◆ Passage ◆

This week, David Brooks describes how innovation may transform the economy over the next few decades.

[…] what if we gradually created a world with clean cheap energy, driverless cars and more energetic productive years in our lives?

He says, "Government investment has spurred a lot of this progress." But remember: the Republicans have crushed the ability of the government to invest in anything. The austerity imposed on government spending since Reagan has left Universities on their knees and a whole generation — maybe two — of promising young scientists have given up on academia, unable to make a living.

Basic research is fundamental to creating the opportunities for innovation. But that's precisely what's gotten choked off. I'm not saying that the reason you don't have a flying car is because of the Republicans, but we'll never know how many additional avenues for innovation have been missed because people weren't looking.

The Long Arc

It's painful watching reactionaries and morons impede progress on important long-term projects (e.g. the Paris Agreement or Joint Comprehensive Plan of Action.) And, while it is cold comfort, it's worth recalling the victories we've won in the past.

I remember as a kid when unleaded gasoline was introduced. Previously, tetraethyl-lead was used, almost universally, to allow higher compression ratios in gasoline engines. Scientists fought a battle for years against powerful corporate interests to discontinue the use of lead which is a neurotoxin that causes profound damage during human growth and development. Eventually, they won. We won! Lead was phased out over a twenty-year period. During this time, when you went to the gas station both were available as "regular" or "unleaded". Finally, it was discontinued entirely and unleaded had become "regular". Since then, it's been proposed that leaded gasoline was a cause of a huge spike in violent crime. And soil near busy roadways is still heavily contaminated by lead. But we won! Science won! Trump and his corporate cronies won't be bringing back leaded gasoline.

◆ Record excerpts ◆
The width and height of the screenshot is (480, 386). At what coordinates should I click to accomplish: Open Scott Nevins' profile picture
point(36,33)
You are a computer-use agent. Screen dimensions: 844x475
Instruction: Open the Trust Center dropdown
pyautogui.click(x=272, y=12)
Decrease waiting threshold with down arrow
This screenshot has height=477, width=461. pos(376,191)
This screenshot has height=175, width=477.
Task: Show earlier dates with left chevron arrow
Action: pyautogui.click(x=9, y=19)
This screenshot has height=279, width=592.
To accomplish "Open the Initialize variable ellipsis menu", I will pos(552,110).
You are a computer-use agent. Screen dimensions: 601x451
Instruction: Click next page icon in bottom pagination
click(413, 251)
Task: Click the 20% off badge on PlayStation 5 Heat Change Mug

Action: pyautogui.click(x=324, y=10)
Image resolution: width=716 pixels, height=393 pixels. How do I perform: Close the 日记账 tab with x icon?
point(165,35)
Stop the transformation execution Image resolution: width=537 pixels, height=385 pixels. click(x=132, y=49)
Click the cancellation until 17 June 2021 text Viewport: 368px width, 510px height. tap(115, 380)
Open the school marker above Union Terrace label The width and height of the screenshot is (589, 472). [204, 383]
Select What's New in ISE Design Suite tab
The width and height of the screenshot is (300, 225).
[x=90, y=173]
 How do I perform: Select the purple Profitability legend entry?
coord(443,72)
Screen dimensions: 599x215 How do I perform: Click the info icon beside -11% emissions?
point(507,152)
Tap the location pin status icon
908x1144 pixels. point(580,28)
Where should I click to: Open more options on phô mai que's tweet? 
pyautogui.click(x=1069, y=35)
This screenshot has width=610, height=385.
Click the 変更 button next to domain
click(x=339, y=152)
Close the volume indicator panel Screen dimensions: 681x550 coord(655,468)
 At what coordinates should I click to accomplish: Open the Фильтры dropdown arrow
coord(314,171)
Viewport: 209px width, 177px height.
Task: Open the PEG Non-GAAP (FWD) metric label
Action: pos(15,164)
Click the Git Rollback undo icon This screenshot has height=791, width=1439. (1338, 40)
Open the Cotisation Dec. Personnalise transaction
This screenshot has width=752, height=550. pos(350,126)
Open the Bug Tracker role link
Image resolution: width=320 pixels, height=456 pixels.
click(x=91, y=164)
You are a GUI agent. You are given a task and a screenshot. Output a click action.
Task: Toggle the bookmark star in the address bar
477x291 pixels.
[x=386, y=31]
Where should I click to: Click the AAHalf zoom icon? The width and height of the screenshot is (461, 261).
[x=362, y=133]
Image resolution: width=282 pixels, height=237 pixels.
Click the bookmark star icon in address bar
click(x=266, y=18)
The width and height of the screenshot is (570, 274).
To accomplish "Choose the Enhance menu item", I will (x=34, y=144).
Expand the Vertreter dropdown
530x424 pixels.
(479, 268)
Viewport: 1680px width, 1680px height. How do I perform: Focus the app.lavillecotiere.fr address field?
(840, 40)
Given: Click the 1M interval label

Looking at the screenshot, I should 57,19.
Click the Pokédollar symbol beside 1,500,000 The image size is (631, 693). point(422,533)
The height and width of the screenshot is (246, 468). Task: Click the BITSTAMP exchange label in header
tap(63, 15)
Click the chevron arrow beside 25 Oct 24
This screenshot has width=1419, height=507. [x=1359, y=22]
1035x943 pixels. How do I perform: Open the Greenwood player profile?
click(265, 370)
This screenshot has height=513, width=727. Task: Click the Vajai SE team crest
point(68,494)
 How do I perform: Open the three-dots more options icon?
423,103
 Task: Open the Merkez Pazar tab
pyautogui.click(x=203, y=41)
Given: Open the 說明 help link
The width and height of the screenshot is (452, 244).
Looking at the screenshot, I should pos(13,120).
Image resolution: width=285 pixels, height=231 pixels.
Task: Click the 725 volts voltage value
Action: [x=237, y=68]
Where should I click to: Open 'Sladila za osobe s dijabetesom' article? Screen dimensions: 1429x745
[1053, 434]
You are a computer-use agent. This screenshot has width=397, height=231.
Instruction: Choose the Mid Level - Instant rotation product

◆ Activity A ◆
According to the passage, over how long a period was lead phased out of gasoline?
◆ Activity B ◆
Say whether each statement agrees with the passage, quoting the words that decide it.
(i) The writer claims Republicans are the reason there is no flying car.
(ii) During the phase-out, gas stations sold both leaded and unleaded gasoline.
(iii) Soil near busy roadways is no longer contaminated by lead.
◆ Activity C ◆
List every feature of the world that the quoted David Brooks line in the passage imagines creating.

◆ Task output A ◆
Over a twenty-year period.

◆ Task output B ◆
(i) No: "I'm not saying that the reason you don't have a flying car is because of the Republicans"
(ii) Yes: "both were available as "regular" or "unleaded""
(iii) No: "soil near busy roadways is still heavily contaminated by lead"

◆ Task output C ◆
- clean cheap energy
- driverless cars
- more energetic productive years in our lives